Healthy Pregnancy Tips
The following are recommendations on how to have a healthy pregnancy and baby from the Family Birth Center team at Montage Health.
Prenatal care is the healthcare you receive during pregnancy, and it can benefit you and your baby. Get prenatal care during regular checkups with your obstetrician, or OB (pregnancy doctor). Protect yourself and your baby by:
- Exploring with your doctor ways to ease any pregnancy discomforts safely
- Talking with your doctor before using any over-the-counter or prescription medications or supplements
- Getting recommended vaccinations, such as the flu vaccine and tetanus, diphtheria, pertussis (Tdap) vaccine. These shots can prevent serious illnesses
Nutrition and hydration
- Stay hydrated by drinking enough water. Your body needs more water while pregnant. Aim for eight or more cups of water daily
- Eat healthy foods. Your baby needs nutrients to grow healthy and strong in the womb. Eat plenty of colorful fruits and vegetables, whole grains, calcium-rich foods, and foods low in saturated fat. Consider talking to your doctor or making an appointment with a dietitian to talk about getting nutrition for your specific needs
- Avoid certain foods that may increase your risk of food poisoning. These include raw or rare meat, raw fish (sushi), raw eggs, soft cheese like brie and feta, and unpasteurized milk and dairy products. Some fish, even when cooked, can be harmful to a growing baby because they’re high in mercury
- Take a prenatal vitamin as prescribed by your OB. A daily prenatal multivitamin can help you get the right amount of key nutrients you and your baby need during pregnancy. These nutrients include omega-3s, folic acid, iron, and calcium
Exercise and daily movement help you stay healthy. Walking, swimming, and prenatal yoga are some examples. Talk with your doctor about the type and amount of physical activity that may benefit you.
Emotional and mental health
It takes a village to raise a child, and everyone needs and deserves support during pregnancy and parenthood. Family, friends, and community organizations can help. You may also consider a support group for pregnant people or new parents.
Consider adding stress-relieving, enjoyable self-care activities into your day. Tell your doctor if you have anxiety, depression, or other symptoms. Learn more about common mental health conditions that can happen during and after pregnancy, when to get emergency help, services we offer, and resources you may be interested in.
Sleeping seven to nine hours each night benefits you and your baby.
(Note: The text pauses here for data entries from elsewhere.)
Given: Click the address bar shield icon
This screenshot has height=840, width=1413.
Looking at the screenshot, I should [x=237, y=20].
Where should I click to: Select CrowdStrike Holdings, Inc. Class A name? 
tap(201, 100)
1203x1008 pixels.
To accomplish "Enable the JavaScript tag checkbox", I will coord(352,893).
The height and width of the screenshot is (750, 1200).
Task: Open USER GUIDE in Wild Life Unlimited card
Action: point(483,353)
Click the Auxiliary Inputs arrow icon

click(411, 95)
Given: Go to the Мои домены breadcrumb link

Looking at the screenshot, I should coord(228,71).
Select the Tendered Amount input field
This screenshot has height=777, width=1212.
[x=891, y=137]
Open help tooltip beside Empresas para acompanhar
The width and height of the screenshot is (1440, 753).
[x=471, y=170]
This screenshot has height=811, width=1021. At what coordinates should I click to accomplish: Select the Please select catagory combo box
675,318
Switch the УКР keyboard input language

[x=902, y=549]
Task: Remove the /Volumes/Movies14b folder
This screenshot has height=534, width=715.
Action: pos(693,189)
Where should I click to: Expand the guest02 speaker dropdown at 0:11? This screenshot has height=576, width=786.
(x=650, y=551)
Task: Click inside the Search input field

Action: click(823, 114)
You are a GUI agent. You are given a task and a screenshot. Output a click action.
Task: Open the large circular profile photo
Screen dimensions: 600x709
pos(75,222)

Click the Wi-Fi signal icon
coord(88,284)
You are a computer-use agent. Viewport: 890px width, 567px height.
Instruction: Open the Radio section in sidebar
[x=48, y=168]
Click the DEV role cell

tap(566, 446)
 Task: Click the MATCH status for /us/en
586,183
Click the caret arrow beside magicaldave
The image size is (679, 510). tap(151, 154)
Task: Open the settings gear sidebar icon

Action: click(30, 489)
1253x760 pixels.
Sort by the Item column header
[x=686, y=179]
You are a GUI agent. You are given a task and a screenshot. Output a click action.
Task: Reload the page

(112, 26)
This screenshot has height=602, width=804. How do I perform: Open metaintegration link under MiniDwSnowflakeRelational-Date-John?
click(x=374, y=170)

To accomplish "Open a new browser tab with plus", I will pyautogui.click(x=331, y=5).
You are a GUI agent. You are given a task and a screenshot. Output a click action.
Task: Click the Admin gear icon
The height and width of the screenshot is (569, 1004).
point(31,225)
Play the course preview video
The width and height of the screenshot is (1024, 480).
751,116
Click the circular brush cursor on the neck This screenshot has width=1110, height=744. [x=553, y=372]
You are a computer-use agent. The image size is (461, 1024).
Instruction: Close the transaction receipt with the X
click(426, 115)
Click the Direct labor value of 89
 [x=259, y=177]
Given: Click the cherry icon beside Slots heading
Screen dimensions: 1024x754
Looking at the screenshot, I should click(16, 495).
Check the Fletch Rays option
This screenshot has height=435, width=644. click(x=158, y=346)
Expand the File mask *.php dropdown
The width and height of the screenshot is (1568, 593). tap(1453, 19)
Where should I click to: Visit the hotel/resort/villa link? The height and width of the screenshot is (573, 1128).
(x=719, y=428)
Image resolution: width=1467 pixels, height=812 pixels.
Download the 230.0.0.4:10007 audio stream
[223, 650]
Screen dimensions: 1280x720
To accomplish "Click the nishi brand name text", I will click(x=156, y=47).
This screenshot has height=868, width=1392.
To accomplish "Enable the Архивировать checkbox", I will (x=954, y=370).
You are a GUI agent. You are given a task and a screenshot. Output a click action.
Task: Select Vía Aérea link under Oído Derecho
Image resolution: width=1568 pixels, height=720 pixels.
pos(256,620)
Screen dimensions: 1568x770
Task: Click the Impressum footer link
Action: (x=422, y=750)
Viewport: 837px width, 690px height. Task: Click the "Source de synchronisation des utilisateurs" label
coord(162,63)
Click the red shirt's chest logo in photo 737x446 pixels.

We recommend sleeping on your side to help improve blood flow.
Avoid alcohol, legal and illegal drugs, smoking, vaping, and secondhand smoke. Drinking alcohol increases the risk of fetal alcohol spectrum disorder (FASD). FASD and drug use can cause severe learning disabilities and behavior issues in your child. Smoking and secondhand smoke increase the risk of premature birth, miscarriage, childhood respiratory illnesses, and other conditions.